◆ WHAT IS REQUIRED:
Print exactly the line that contains "Instruction: Close the" along with every line beneath it to the end of the records below, and omit pictures.

◆ INPUT MATERIAL:

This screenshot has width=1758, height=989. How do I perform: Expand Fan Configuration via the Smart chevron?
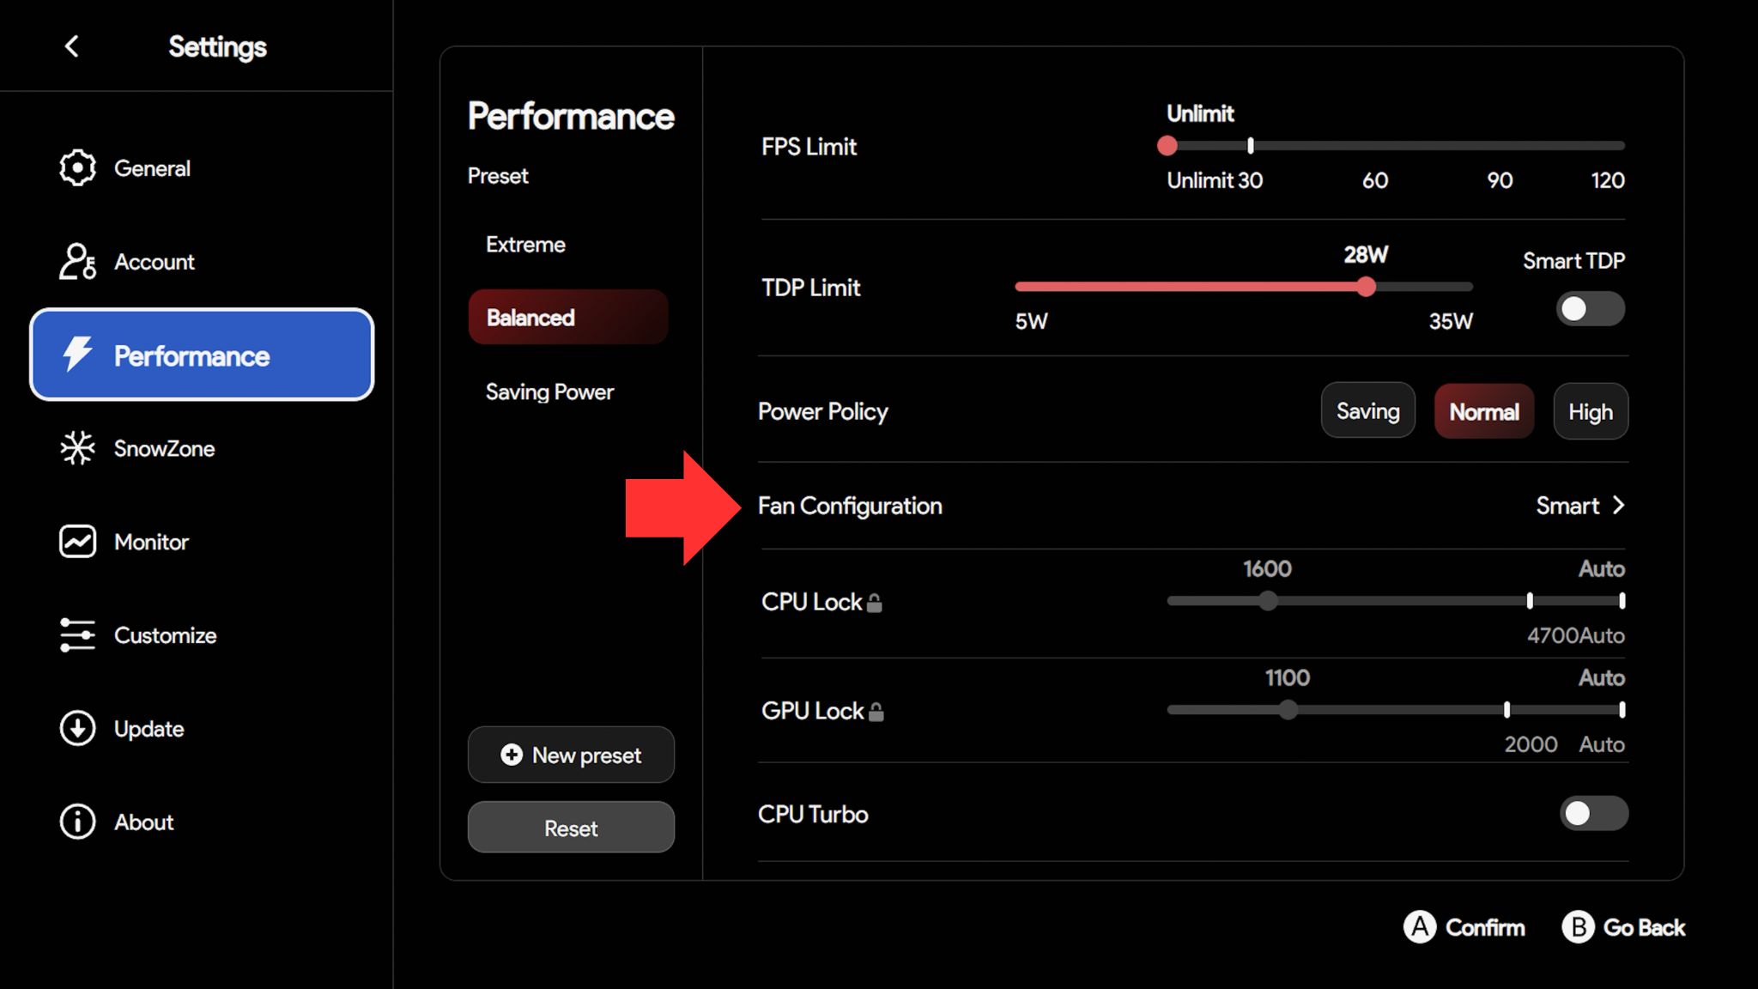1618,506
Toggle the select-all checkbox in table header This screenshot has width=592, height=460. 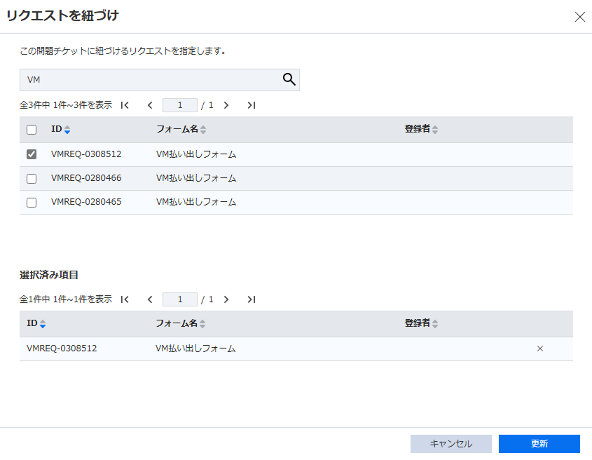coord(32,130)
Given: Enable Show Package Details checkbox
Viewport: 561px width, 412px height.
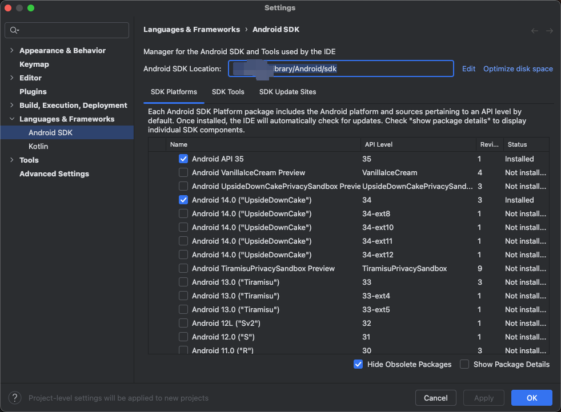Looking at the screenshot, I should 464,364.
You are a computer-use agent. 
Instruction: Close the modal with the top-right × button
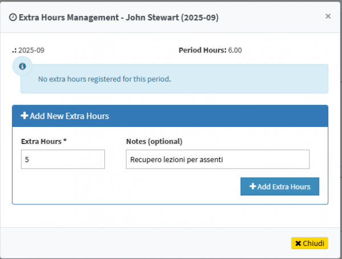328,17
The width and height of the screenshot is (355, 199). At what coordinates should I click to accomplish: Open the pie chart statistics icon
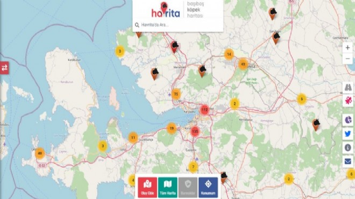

◆ WRITTEN SOLUTION:
Instruction: Close the modal with the top-right × button
328,17
The width and height of the screenshot is (355, 199). At what coordinates should I click to accomplish: Open the pie chart statistics icon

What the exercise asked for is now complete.